▶ EXERCISE BRIEF
Word for word, transcribe every line below.

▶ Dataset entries
=== Begin Enclosure ===
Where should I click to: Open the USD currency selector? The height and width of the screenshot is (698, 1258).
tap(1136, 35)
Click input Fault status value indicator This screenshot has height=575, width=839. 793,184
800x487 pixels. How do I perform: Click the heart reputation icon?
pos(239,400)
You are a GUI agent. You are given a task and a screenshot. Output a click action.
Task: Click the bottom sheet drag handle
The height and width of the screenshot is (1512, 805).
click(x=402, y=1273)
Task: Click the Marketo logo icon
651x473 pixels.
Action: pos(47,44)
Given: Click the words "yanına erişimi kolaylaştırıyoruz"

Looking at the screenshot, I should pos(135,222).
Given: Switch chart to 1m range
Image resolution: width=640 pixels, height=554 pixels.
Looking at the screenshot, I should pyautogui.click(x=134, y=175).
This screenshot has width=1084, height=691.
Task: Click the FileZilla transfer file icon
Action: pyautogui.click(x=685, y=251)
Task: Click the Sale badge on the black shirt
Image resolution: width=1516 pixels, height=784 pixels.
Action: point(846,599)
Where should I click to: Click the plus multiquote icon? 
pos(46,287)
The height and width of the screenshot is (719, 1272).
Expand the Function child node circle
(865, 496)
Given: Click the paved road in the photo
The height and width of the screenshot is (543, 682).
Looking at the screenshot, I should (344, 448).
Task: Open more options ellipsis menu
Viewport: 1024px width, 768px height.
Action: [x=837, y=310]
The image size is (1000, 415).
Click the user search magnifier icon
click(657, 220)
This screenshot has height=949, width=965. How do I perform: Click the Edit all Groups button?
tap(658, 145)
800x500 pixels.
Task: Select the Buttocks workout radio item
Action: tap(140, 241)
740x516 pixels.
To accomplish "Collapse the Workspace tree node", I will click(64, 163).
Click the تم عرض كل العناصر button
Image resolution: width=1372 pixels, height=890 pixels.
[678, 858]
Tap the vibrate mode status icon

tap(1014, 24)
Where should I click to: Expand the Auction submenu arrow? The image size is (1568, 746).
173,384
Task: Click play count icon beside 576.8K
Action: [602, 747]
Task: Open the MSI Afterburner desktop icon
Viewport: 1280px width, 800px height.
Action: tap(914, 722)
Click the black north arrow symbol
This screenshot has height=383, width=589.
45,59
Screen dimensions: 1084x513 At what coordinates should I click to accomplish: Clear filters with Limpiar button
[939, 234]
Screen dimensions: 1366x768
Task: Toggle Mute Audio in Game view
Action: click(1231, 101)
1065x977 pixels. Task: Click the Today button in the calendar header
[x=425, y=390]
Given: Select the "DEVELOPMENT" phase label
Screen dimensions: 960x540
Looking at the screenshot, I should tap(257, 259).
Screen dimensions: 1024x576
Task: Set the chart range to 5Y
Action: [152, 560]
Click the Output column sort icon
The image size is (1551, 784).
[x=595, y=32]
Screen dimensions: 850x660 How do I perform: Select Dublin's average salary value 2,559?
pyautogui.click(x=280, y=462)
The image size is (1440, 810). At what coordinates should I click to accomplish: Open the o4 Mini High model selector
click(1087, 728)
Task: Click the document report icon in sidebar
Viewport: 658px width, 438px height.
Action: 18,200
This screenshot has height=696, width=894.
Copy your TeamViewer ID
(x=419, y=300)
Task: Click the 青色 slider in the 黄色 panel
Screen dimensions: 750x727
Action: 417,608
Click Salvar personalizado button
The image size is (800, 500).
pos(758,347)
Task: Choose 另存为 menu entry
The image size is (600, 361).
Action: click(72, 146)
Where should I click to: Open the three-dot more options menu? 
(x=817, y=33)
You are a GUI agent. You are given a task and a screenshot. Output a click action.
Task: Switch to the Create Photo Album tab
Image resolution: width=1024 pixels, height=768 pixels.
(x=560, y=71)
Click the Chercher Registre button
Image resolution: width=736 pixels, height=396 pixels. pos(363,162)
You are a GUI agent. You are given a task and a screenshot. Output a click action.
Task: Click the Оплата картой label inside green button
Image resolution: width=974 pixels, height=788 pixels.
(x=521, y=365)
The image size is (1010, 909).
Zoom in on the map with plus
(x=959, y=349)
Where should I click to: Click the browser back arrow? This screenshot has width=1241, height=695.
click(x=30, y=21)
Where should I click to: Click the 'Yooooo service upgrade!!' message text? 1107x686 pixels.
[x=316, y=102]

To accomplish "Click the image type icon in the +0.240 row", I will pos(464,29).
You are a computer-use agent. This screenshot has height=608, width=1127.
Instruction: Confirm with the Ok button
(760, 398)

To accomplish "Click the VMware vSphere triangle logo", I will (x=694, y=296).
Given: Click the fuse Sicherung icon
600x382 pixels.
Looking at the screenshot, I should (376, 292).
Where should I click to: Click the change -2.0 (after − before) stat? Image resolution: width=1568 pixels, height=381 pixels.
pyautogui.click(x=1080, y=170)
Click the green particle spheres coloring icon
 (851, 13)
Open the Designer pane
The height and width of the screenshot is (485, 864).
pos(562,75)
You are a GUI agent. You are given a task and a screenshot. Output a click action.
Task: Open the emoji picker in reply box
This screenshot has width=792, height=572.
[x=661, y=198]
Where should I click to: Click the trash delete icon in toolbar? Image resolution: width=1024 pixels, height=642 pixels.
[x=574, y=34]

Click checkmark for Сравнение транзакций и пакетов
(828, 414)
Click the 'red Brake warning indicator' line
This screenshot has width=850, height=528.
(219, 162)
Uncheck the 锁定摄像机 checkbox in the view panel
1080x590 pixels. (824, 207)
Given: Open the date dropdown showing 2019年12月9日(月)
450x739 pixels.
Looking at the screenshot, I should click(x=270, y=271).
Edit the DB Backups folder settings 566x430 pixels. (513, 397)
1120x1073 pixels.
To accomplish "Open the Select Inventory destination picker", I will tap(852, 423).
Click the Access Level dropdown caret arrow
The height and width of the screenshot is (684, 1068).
=== End Enclosure ===
▶ PROBLEM SOLUTION
Where should I click to: Open the USD currency selector? The height and width of the screenshot is (698, 1258).
tap(1136, 35)
Click input Fault status value indicator This screenshot has height=575, width=839. 793,184
800x487 pixels. How do I perform: Click the heart reputation icon?
pos(239,400)
You are a GUI agent. You are given a task and a screenshot. Output a click action.
Task: Click the bottom sheet drag handle
The height and width of the screenshot is (1512, 805).
click(x=402, y=1273)
Task: Click the Marketo logo icon
651x473 pixels.
Action: pos(47,44)
Given: Click the words "yanına erişimi kolaylaştırıyoruz"

Looking at the screenshot, I should pos(135,222).
Given: Switch chart to 1m range
Image resolution: width=640 pixels, height=554 pixels.
Looking at the screenshot, I should pyautogui.click(x=134, y=175).
This screenshot has width=1084, height=691.
Task: Click the FileZilla transfer file icon
Action: pyautogui.click(x=685, y=251)
Task: Click the Sale badge on the black shirt
Image resolution: width=1516 pixels, height=784 pixels.
Action: point(846,599)
Where should I click to: Click the plus multiquote icon? 
pos(46,287)
The height and width of the screenshot is (719, 1272).
Expand the Function child node circle
(865, 496)
Given: Click the paved road in the photo
The height and width of the screenshot is (543, 682).
Looking at the screenshot, I should (344, 448).
Task: Open more options ellipsis menu
Viewport: 1024px width, 768px height.
Action: [x=837, y=310]
The image size is (1000, 415).
Click the user search magnifier icon
click(657, 220)
This screenshot has height=949, width=965. How do I perform: Click the Edit all Groups button?
tap(658, 145)
800x500 pixels.
Task: Select the Buttocks workout radio item
Action: tap(140, 241)
740x516 pixels.
To accomplish "Collapse the Workspace tree node", I will click(64, 163).
Click the تم عرض كل العناصر button
Image resolution: width=1372 pixels, height=890 pixels.
[678, 858]
Tap the vibrate mode status icon

tap(1014, 24)
Where should I click to: Expand the Auction submenu arrow? The image size is (1568, 746).
173,384
Task: Click play count icon beside 576.8K
Action: [602, 747]
Task: Open the MSI Afterburner desktop icon
Viewport: 1280px width, 800px height.
Action: tap(914, 722)
Click the black north arrow symbol
This screenshot has height=383, width=589.
45,59
Screen dimensions: 1084x513 At what coordinates should I click to accomplish: Clear filters with Limpiar button
[939, 234]
Screen dimensions: 1366x768
Task: Toggle Mute Audio in Game view
Action: click(1231, 101)
1065x977 pixels. Task: Click the Today button in the calendar header
[x=425, y=390]
Given: Select the "DEVELOPMENT" phase label
Screen dimensions: 960x540
Looking at the screenshot, I should tap(257, 259).
Screen dimensions: 1024x576
Task: Set the chart range to 5Y
Action: [152, 560]
Click the Output column sort icon
The image size is (1551, 784).
[x=595, y=32]
Screen dimensions: 850x660 How do I perform: Select Dublin's average salary value 2,559?
pyautogui.click(x=280, y=462)
The image size is (1440, 810). At what coordinates should I click to accomplish: Open the o4 Mini High model selector
click(1087, 728)
Task: Click the document report icon in sidebar
Viewport: 658px width, 438px height.
Action: 18,200
This screenshot has height=696, width=894.
Copy your TeamViewer ID
(x=419, y=300)
Task: Click the 青色 slider in the 黄色 panel
Screen dimensions: 750x727
Action: 417,608
Click Salvar personalizado button
The image size is (800, 500).
pos(758,347)
Task: Choose 另存为 menu entry
The image size is (600, 361).
Action: click(72, 146)
Where should I click to: Open the three-dot more options menu? 
(x=817, y=33)
You are a GUI agent. You are given a task and a screenshot. Output a click action.
Task: Switch to the Create Photo Album tab
Image resolution: width=1024 pixels, height=768 pixels.
(x=560, y=71)
Click the Chercher Registre button
Image resolution: width=736 pixels, height=396 pixels. pos(363,162)
You are a GUI agent. You are given a task and a screenshot. Output a click action.
Task: Click the Оплата картой label inside green button
Image resolution: width=974 pixels, height=788 pixels.
(x=521, y=365)
The image size is (1010, 909).
Zoom in on the map with plus
(x=959, y=349)
Where should I click to: Click the browser back arrow? This screenshot has width=1241, height=695.
click(x=30, y=21)
Where should I click to: Click the 'Yooooo service upgrade!!' message text? 1107x686 pixels.
[x=316, y=102]

To accomplish "Click the image type icon in the +0.240 row", I will pos(464,29).
You are a computer-use agent. This screenshot has height=608, width=1127.
Instruction: Confirm with the Ok button
(760, 398)

To accomplish "Click the VMware vSphere triangle logo", I will (x=694, y=296).
Given: Click the fuse Sicherung icon
600x382 pixels.
Looking at the screenshot, I should (376, 292).
Where should I click to: Click the change -2.0 (after − before) stat? Image resolution: width=1568 pixels, height=381 pixels.
pyautogui.click(x=1080, y=170)
Click the green particle spheres coloring icon
 (851, 13)
Open the Designer pane
The height and width of the screenshot is (485, 864).
pos(562,75)
You are a GUI agent. You are given a task and a screenshot. Output a click action.
Task: Open the emoji picker in reply box
This screenshot has width=792, height=572.
[x=661, y=198]
Where should I click to: Click the trash delete icon in toolbar? Image resolution: width=1024 pixels, height=642 pixels.
[x=574, y=34]

Click checkmark for Сравнение транзакций и пакетов
(828, 414)
Click the 'red Brake warning indicator' line
This screenshot has width=850, height=528.
(219, 162)
Uncheck the 锁定摄像机 checkbox in the view panel
1080x590 pixels. (824, 207)
Given: Open the date dropdown showing 2019年12月9日(月)
450x739 pixels.
Looking at the screenshot, I should click(x=270, y=271).
Edit the DB Backups folder settings 566x430 pixels. (513, 397)
1120x1073 pixels.
To accomplish "Open the Select Inventory destination picker", I will tap(852, 423).
Click the Access Level dropdown caret arrow
The height and width of the screenshot is (684, 1068).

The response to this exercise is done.